— Brief —
Extract exactly and only the lines from the one containing "info@jpsagency.com (998, 1799)" through the end of the entries below. Pictures should not appear in the copy.

— Input records —
....................

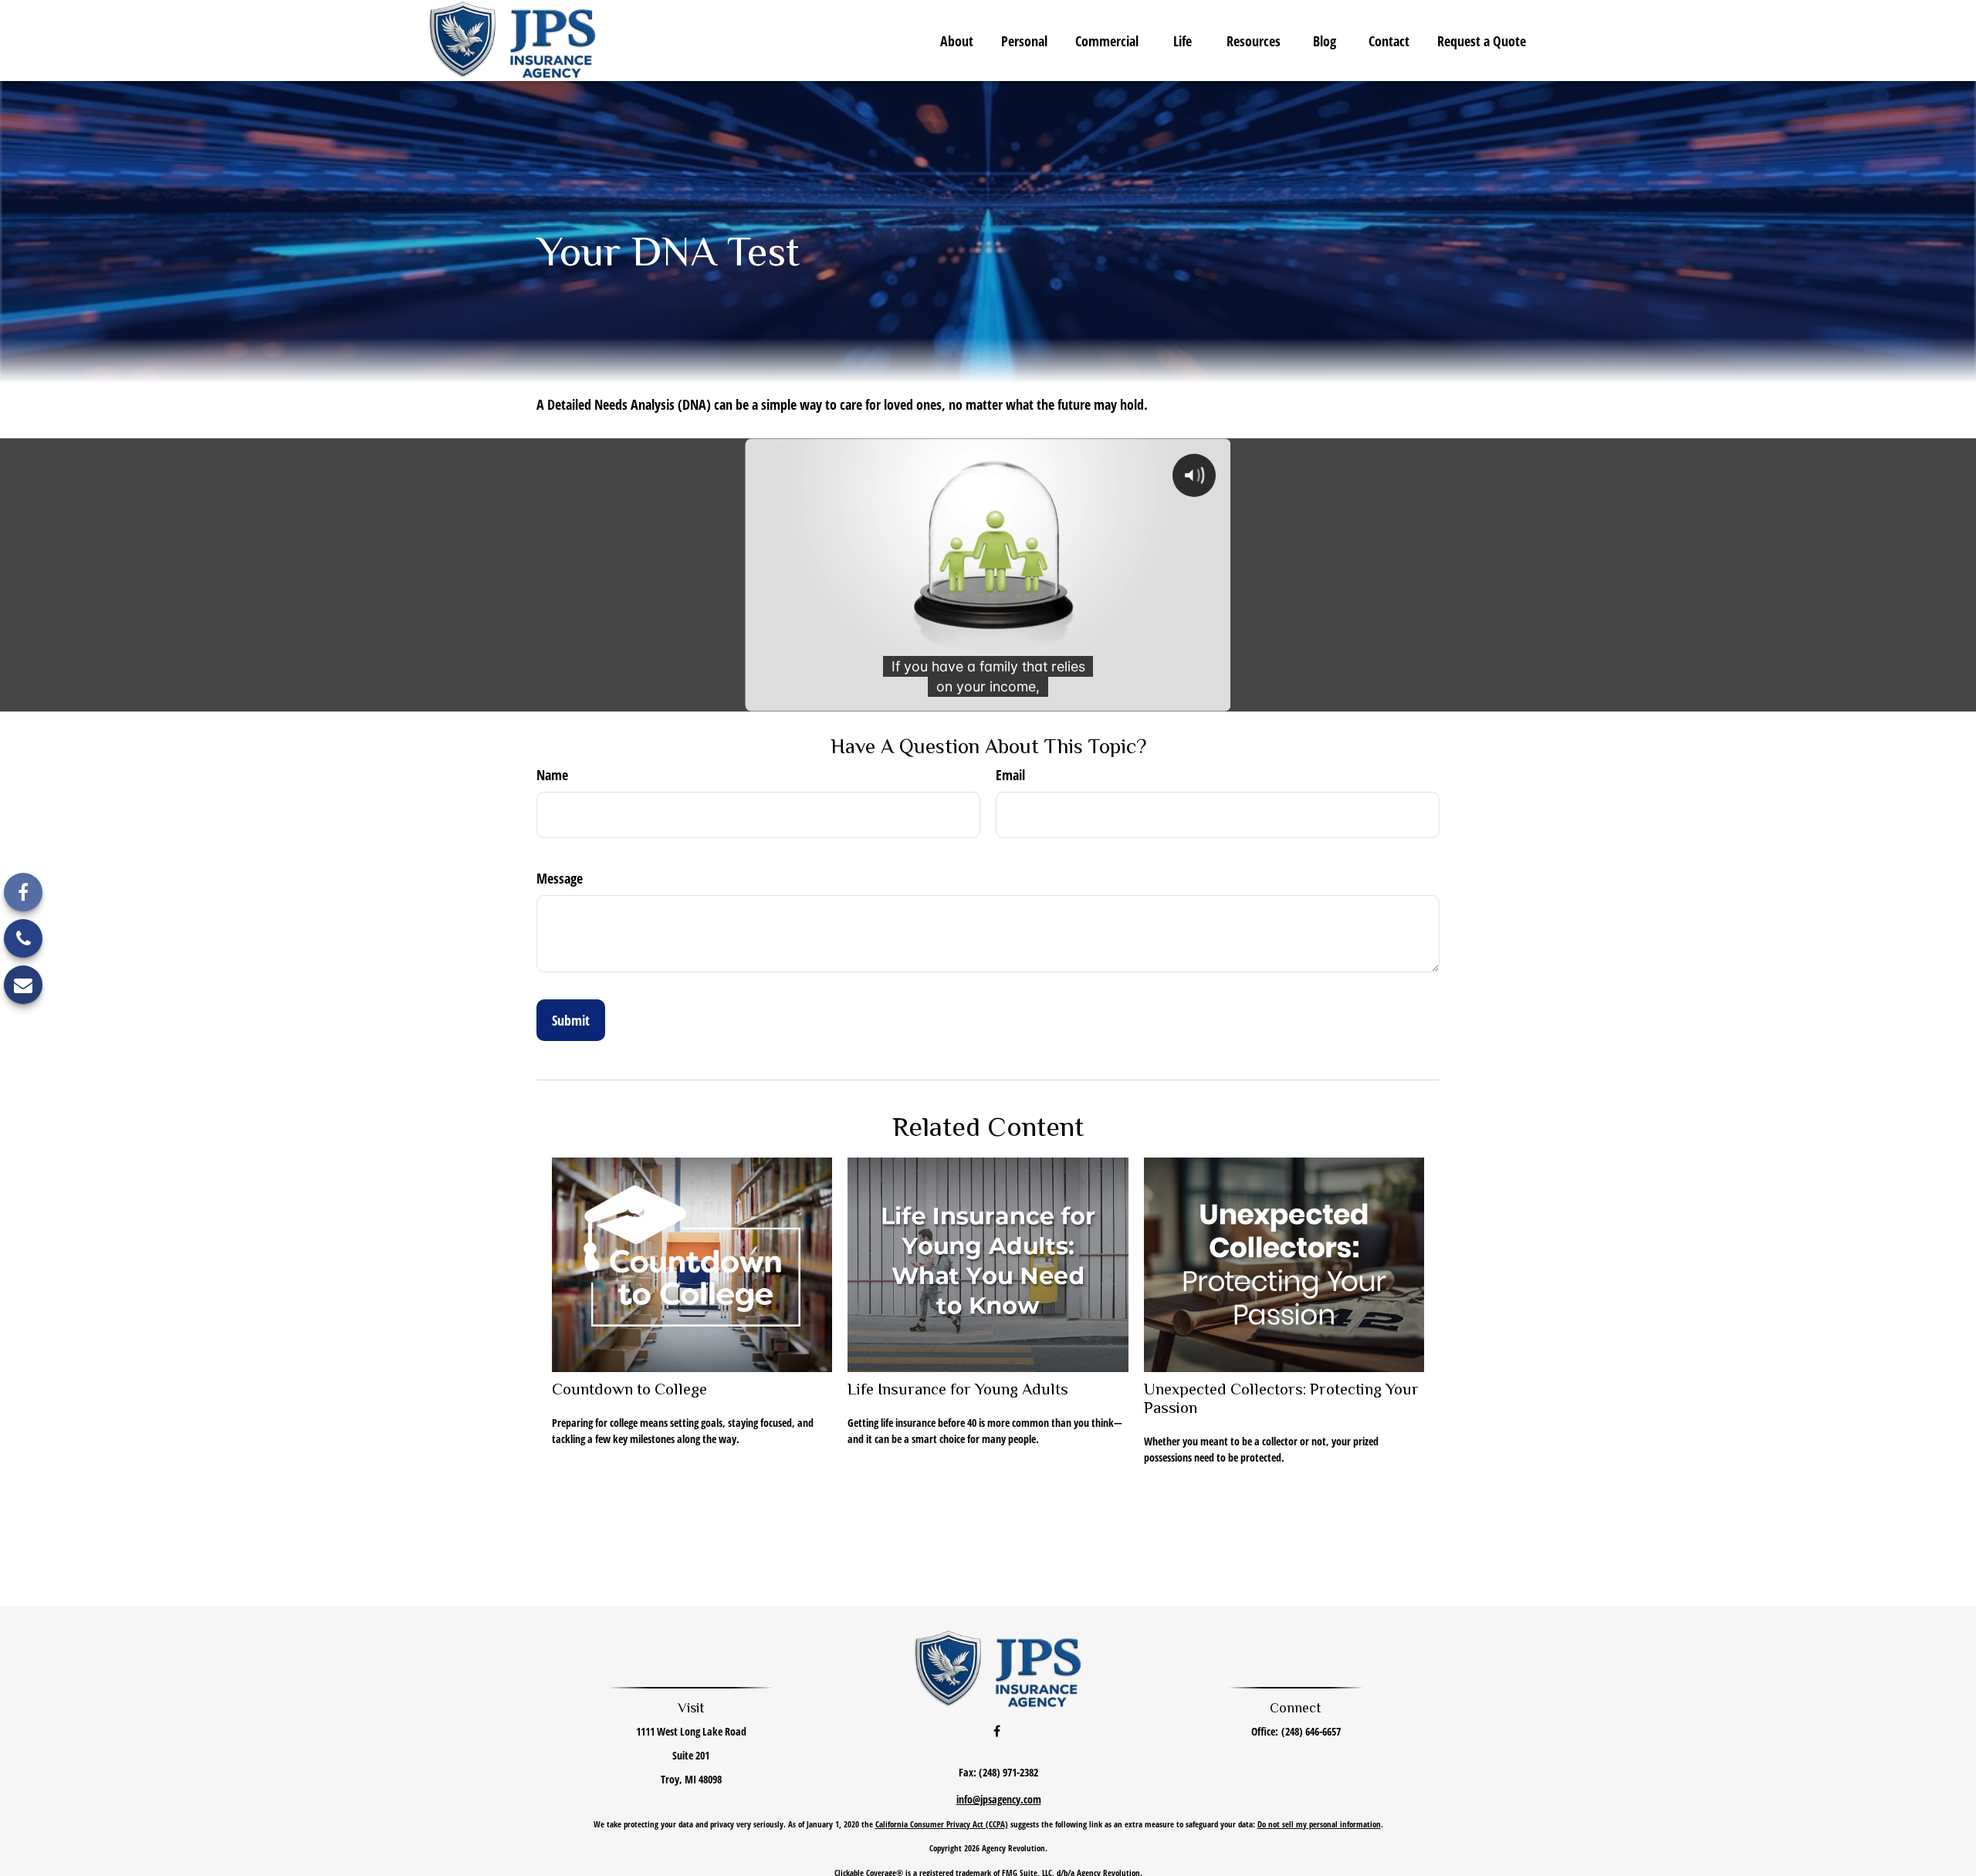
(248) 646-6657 (1311, 1731)
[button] (957, 40)
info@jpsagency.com (998, 1799)
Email (1010, 775)
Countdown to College (629, 1389)
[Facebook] (23, 892)
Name (552, 775)
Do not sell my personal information (1319, 1824)
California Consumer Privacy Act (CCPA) (941, 1824)
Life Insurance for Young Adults (958, 1389)
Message (559, 878)
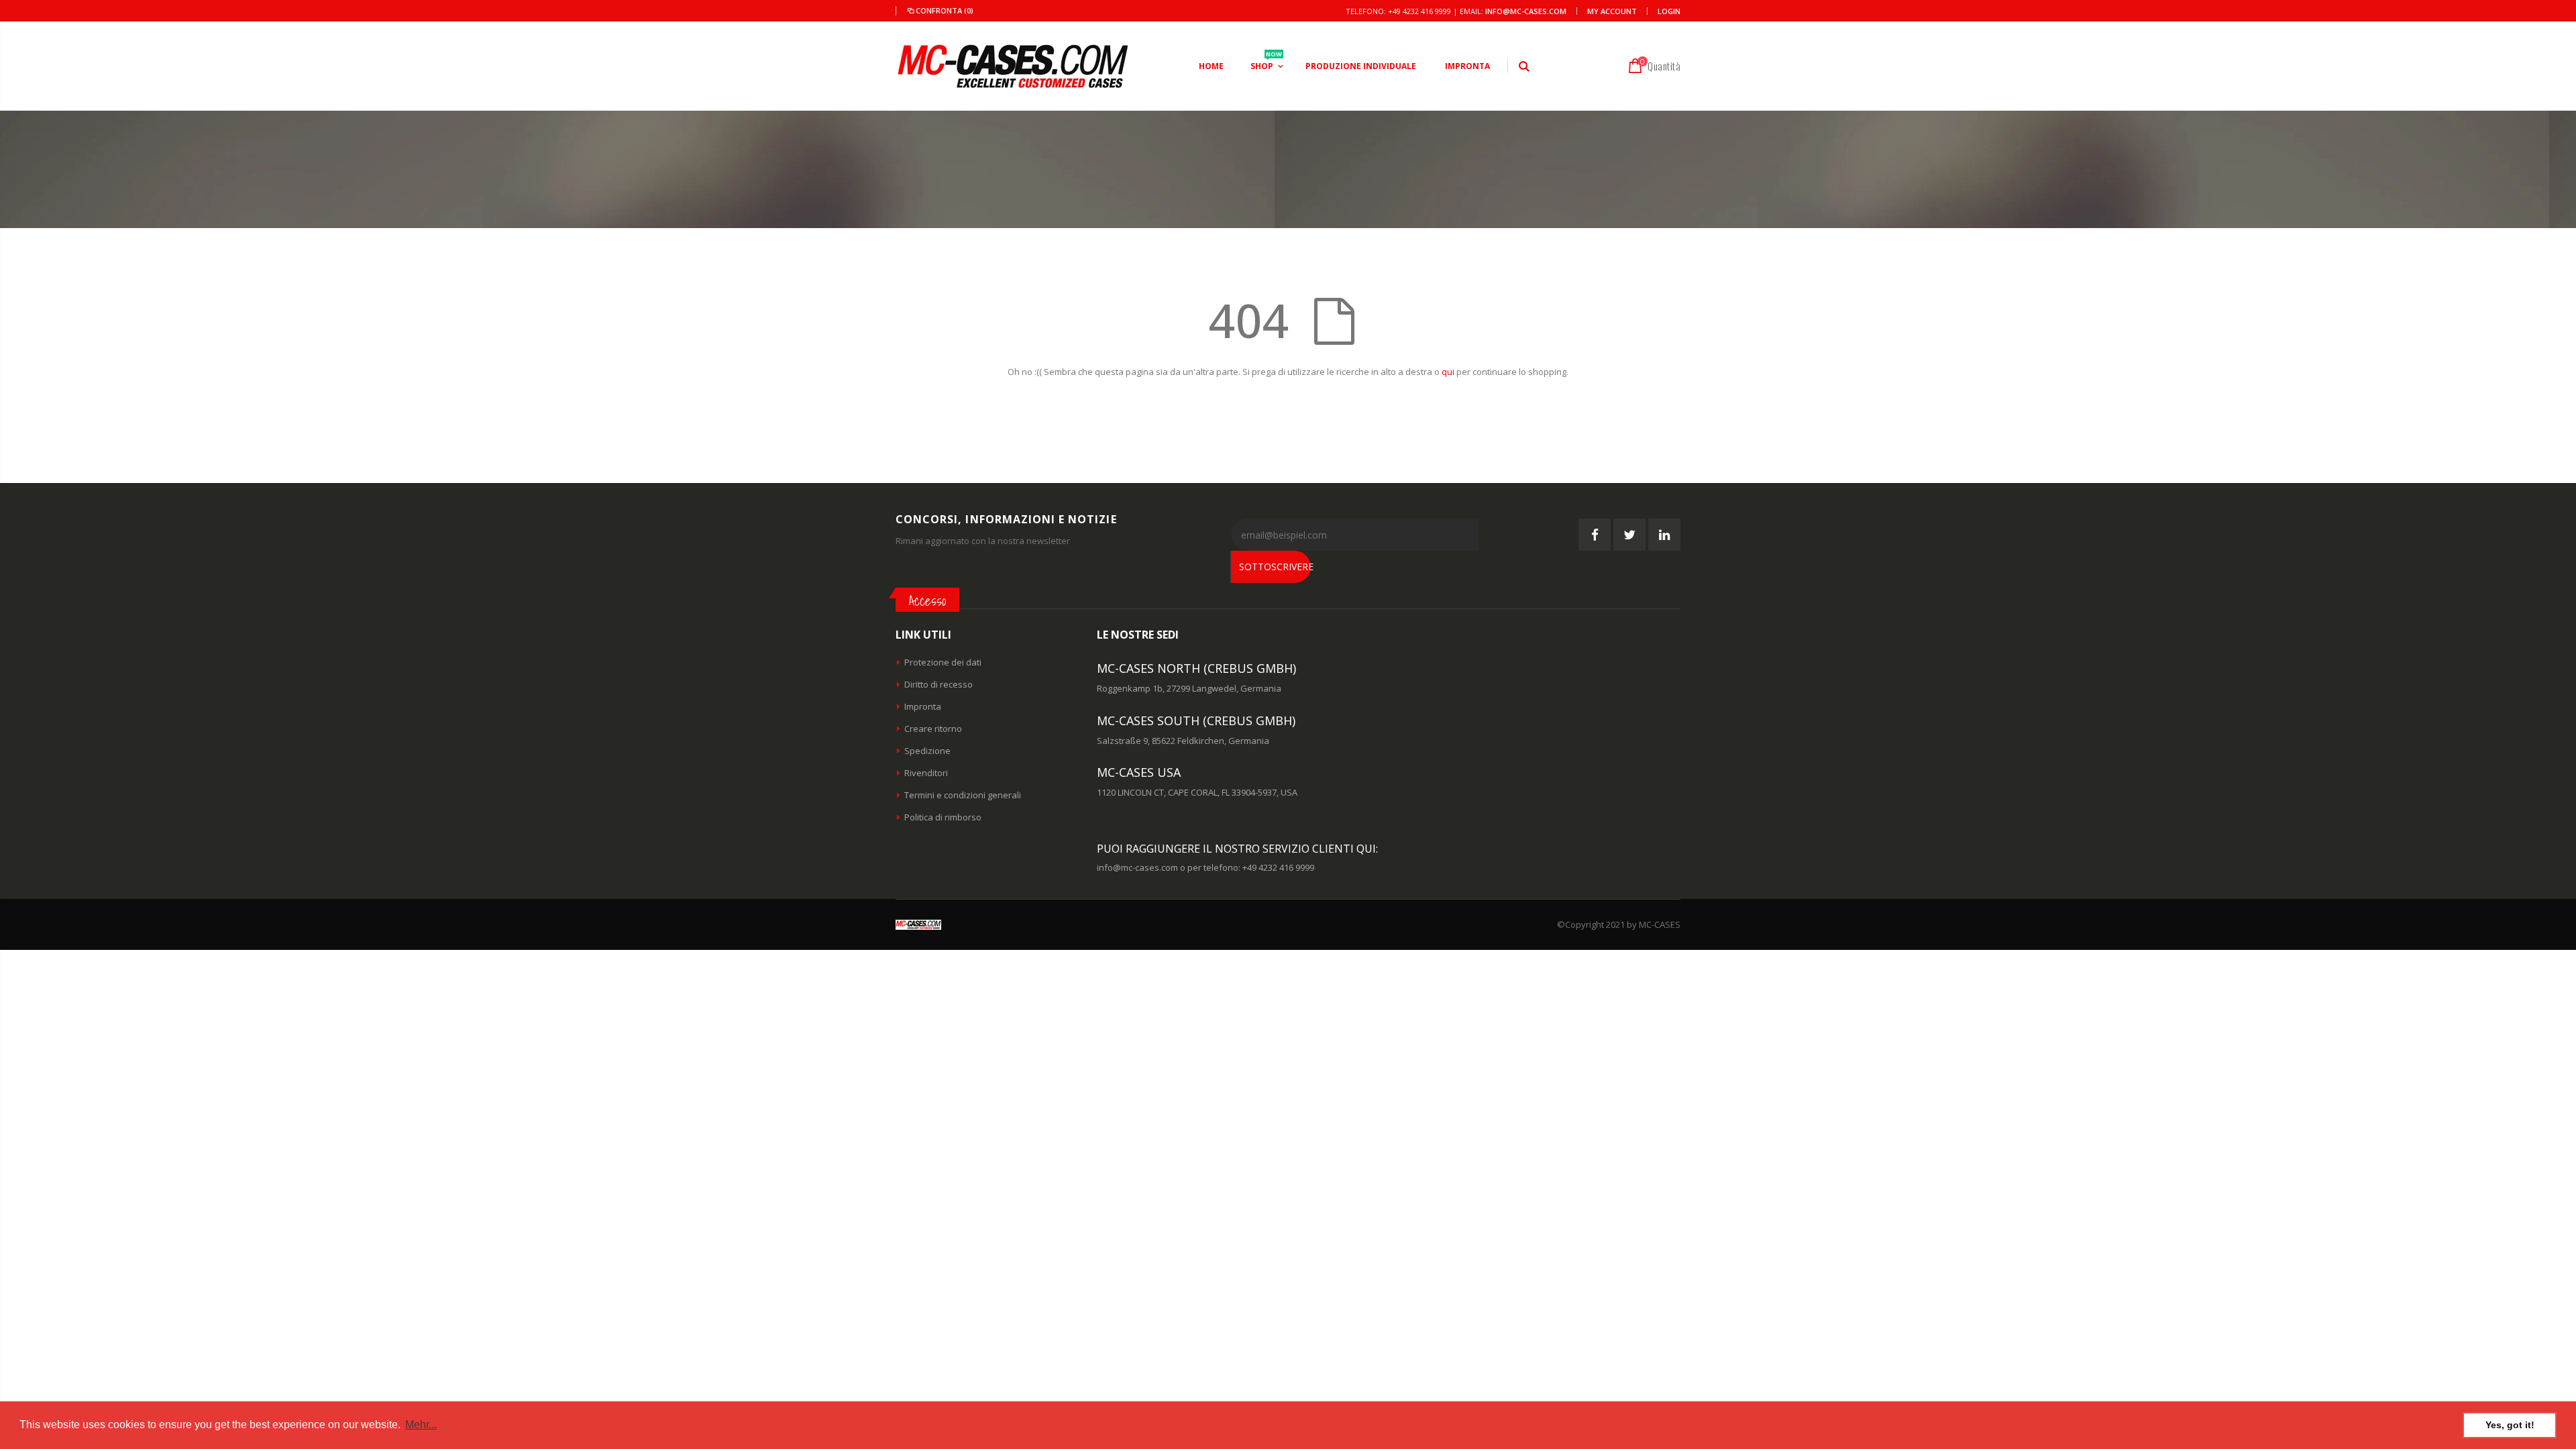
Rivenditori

....................

— Finished task —
info@jpsagency.com (998, 1799)
Email (1010, 775)
Countdown to College (629, 1389)
[Facebook] (23, 892)
Name (552, 775)
Do not sell my personal information (1319, 1824)
California Consumer Privacy Act (CCPA) (941, 1824)
Life Insurance for Young Adults (958, 1389)
Message (559, 878)
Rivenditori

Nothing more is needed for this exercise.